(Items from a data source)
= = = =
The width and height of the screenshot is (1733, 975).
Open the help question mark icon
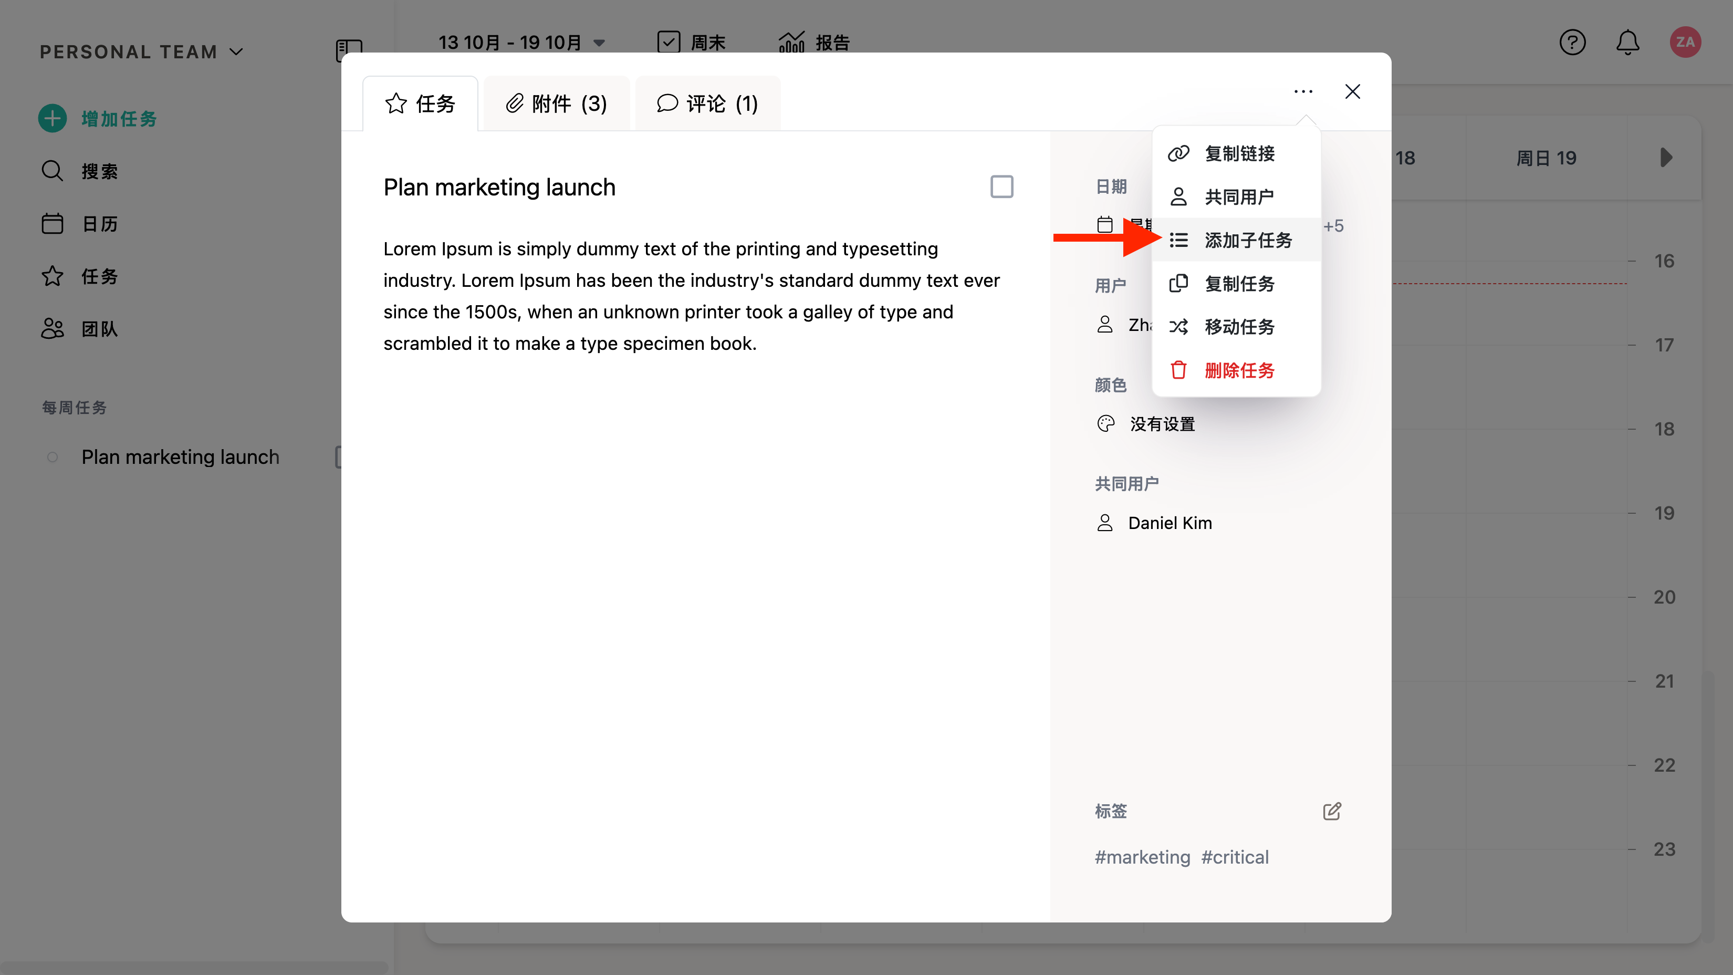1572,42
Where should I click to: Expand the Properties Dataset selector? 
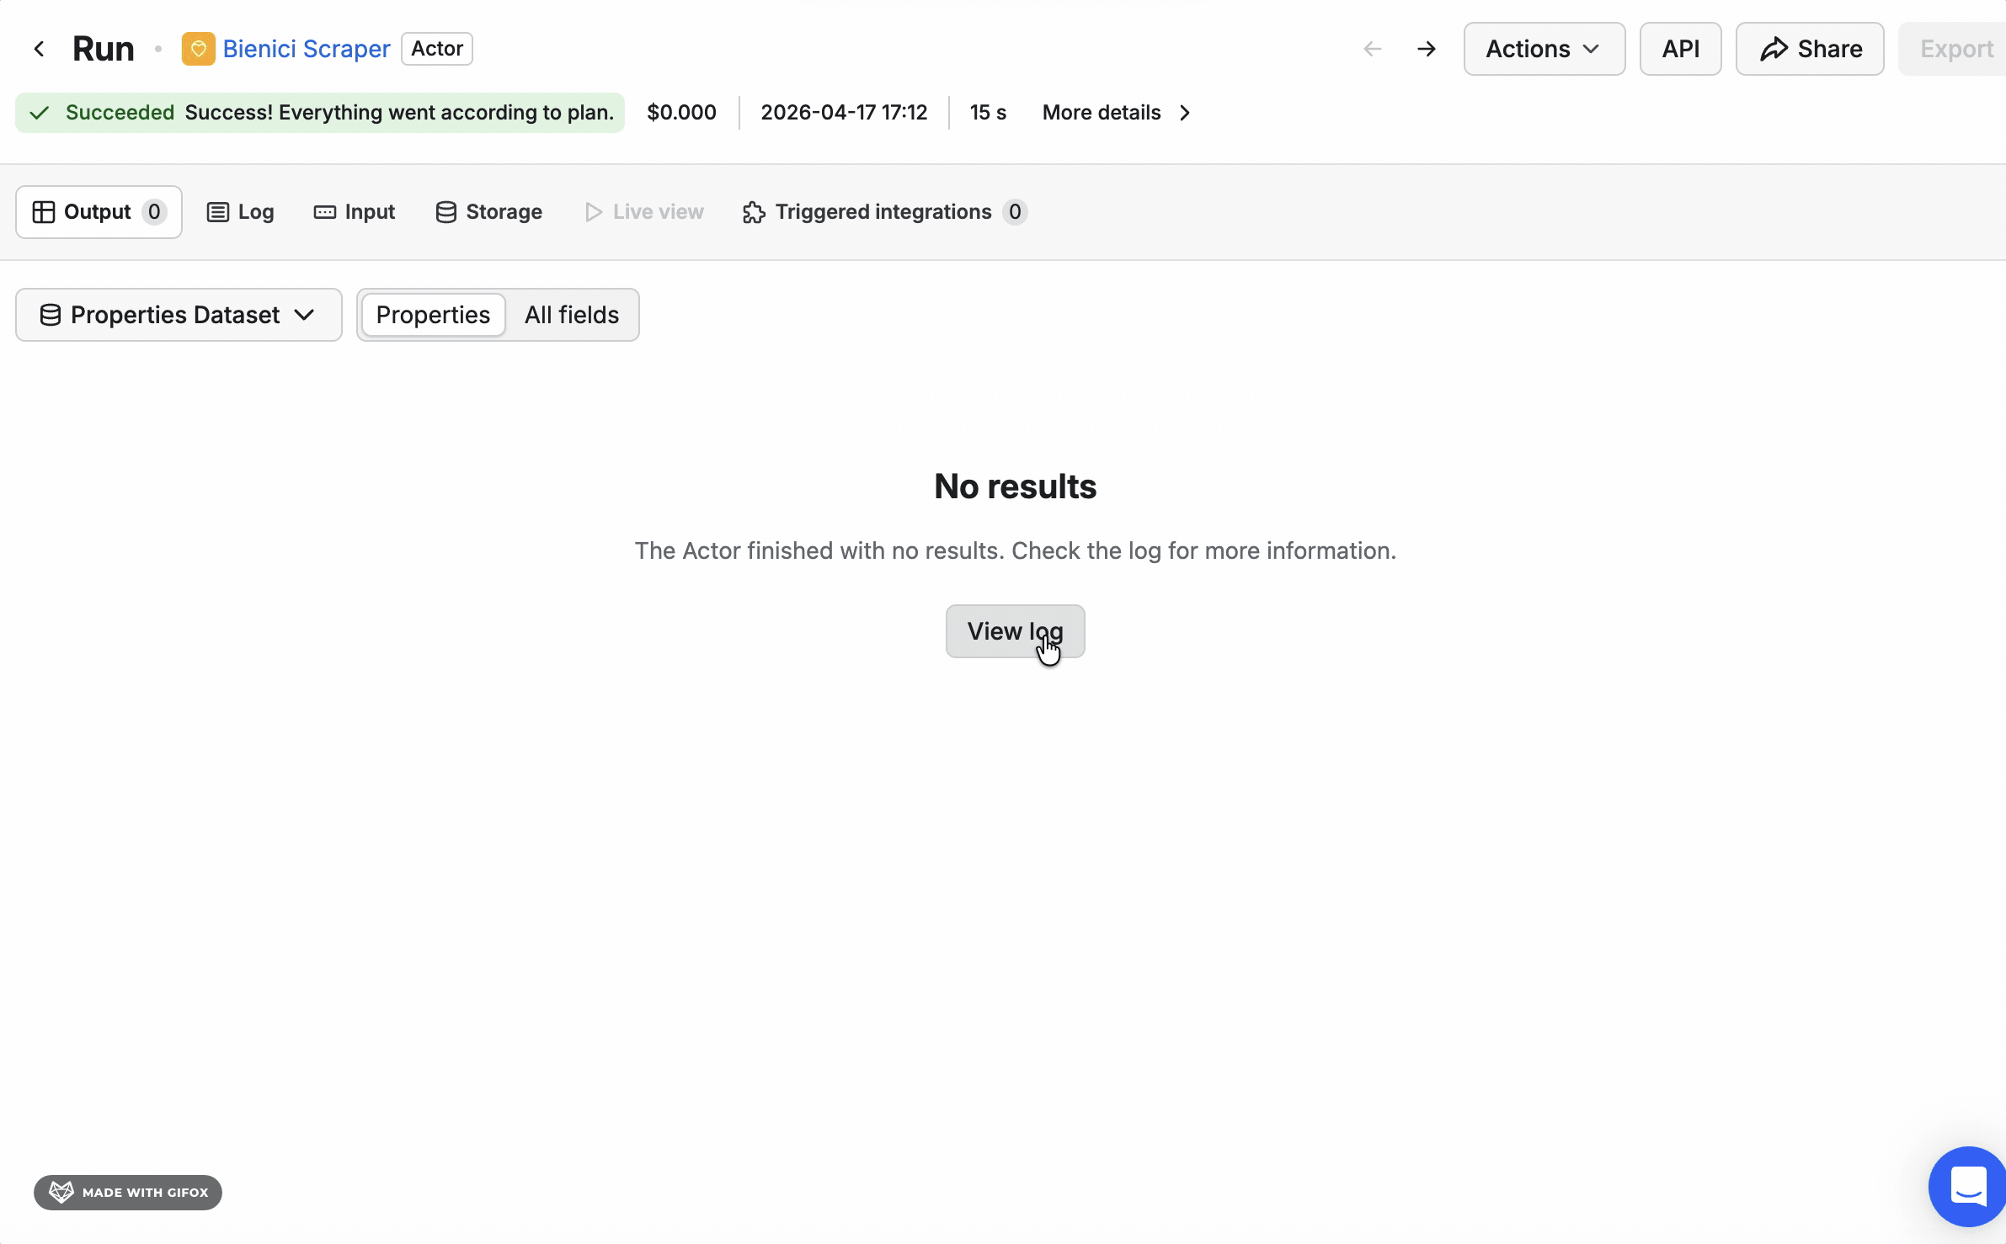177,314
= = = =
Once the line containing "Where should I" is found in the records above, it and every line after it up to the last must be repeated exactly, without pictures.

(Task response)
Where should I click to: Expand the Properties Dataset selector? 
177,314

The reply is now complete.